Rival do iFood, startup de entrega por assinatura Ceofood fatura R$ 5,7 mi

A startup Ceofood, do empreendedor Kawel Lotti, oferece serviço de entrega por assinatura, sem cobrar taxas individuais às pequenas empresas

Enquanto alguns negócios tiveram prejuízos durante a pandemia, outros empreendimentos aproveitaram o momento para criarem soluções que pudessem reduzir, ao menos um pouco, as dores das pequenas e médias empresas. Esse é o caso da startup Ceofood, de entregas por assinatura.

Fundada em 2020 pelo empreendedor Kawel Lotti, a Ceofood funciona como uma espécie de marketplace, que conecta entregadores a pequenos lojistas. O grande diferencial, quando comparada a outras grandes plataformas de delivery, está no modelo de plano de assinatura, no qual pequenos negócios podem contratar serviços de entrega por um valor mensal que varia de acordo com o tamanho da empresa e que podem ser de R$99 ou R$199.

Junto da Ceofood, Lotti também criou a CeoPag, empresa de maquininhas de pagamento com taxas reduzidas. Contrariando o que se dizia há muito sobre o futuro das maquininhas, o Ceopag viu o número de pedidos aumentar drasticamente no ano passado, como reflexo do crescimento no número de novos negócios no país. O sucesso do delivery também teve parte neste resultado, segundo Lotti. “Com as lojas fechadas e mais entregadores, as empresas precisaram de três, quatro ou até cinco maquininhas em circulação”, conta o fundador.

Mesmo com pouco tempo de mercado, as duas marcas já registram resultados positivos, com crescimento de cerca de 20% ao mês, e mais de 5.000 clientes, no caso do app de delivery, e 4.000 clientes, na empresa de maquininhas. Desde o mês de abril, as duas empresas se fundiram e tornaram-se uma só, movimentando, juntas, 70 milhões de reais e uma receita de 5,7 milhões de reais em 2020.

Aproveitando o bom momento, a empresa anunciou, no último trimestre de 2020, a criação de uma conta digital, o CeopagBank, que permite transferências, pagamentos e também um cartão de débito. “Oferecemos o mecanismo de vendas, de meios de pagamento, e agora a conta digital para que o empreendedor possa movimentar o seu negócio.
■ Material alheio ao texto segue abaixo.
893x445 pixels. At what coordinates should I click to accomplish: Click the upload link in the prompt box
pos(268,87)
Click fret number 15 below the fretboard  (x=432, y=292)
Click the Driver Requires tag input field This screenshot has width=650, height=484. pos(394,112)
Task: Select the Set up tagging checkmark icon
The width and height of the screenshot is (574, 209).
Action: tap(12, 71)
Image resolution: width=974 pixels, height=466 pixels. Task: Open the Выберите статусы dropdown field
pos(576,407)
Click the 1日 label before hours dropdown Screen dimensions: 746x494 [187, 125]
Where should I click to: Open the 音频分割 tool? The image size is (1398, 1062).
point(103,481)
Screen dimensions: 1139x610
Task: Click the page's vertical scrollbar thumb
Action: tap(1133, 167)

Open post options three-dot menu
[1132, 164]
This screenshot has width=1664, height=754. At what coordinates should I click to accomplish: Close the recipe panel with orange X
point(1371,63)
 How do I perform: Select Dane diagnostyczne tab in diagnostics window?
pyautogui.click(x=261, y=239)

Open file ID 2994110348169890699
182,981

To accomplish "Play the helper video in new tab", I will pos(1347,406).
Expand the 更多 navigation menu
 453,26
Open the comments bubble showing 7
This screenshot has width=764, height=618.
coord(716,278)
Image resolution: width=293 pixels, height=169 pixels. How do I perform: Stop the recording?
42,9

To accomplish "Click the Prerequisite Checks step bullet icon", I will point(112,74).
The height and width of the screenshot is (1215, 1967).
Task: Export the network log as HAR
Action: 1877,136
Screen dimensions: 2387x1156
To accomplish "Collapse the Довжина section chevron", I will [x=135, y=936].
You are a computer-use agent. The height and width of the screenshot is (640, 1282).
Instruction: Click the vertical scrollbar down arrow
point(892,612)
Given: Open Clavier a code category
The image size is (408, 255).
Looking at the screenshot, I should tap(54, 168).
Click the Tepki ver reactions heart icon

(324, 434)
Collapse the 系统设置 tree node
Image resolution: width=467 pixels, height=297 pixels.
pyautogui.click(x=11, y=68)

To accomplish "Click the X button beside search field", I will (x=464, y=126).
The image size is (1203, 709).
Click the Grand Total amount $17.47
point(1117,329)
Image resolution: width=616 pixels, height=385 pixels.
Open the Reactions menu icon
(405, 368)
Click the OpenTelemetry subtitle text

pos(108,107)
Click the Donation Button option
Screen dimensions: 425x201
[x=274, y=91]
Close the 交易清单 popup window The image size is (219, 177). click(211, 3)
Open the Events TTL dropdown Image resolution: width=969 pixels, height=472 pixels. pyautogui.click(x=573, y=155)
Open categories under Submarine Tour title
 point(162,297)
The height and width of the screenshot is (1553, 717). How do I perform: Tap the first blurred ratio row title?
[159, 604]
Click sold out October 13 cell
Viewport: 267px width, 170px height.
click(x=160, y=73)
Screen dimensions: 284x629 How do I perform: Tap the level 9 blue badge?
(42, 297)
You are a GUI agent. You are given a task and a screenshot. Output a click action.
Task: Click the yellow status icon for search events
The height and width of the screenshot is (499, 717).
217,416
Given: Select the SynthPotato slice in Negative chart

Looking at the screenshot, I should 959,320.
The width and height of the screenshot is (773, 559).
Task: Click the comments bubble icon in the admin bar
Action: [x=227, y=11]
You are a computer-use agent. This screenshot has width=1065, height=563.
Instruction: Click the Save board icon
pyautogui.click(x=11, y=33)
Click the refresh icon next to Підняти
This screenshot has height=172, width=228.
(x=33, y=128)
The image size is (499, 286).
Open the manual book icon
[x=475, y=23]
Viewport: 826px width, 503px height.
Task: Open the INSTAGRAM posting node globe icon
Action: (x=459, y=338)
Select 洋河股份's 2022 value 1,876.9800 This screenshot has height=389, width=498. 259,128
Queremos ter o serviço completo, de ponta a ponta”, diz.

Para 2021, a projeção é triplicar o volume transacionado nas duas marcas, para algo em torno de 210 milhões de reais, e dobrar esse volume no ano seguinte. Também para este ano, as empresas devem ter passar a ter um sócio minoritário. Para isso, Lotti já negocia possíveis injeções de capital vindas de fundos e empresas. Já em relação ao banco digital, a intenção das empresas “Ceo” é ter todos os clientes da base registrados até o final deste ano.

Para competir com as gigantes do setor de entregas, o conglomerado de empresas continuará apostando na agilidade para atender os empreendedores. “Somos pequenos, então temos mais facilidade e mobilidade para atender bem os clientes, sem os problemas que as grandes empresas têm”, diz. "O atendimento humanizado unido à tecnologia será a nossa resposta para crescer”.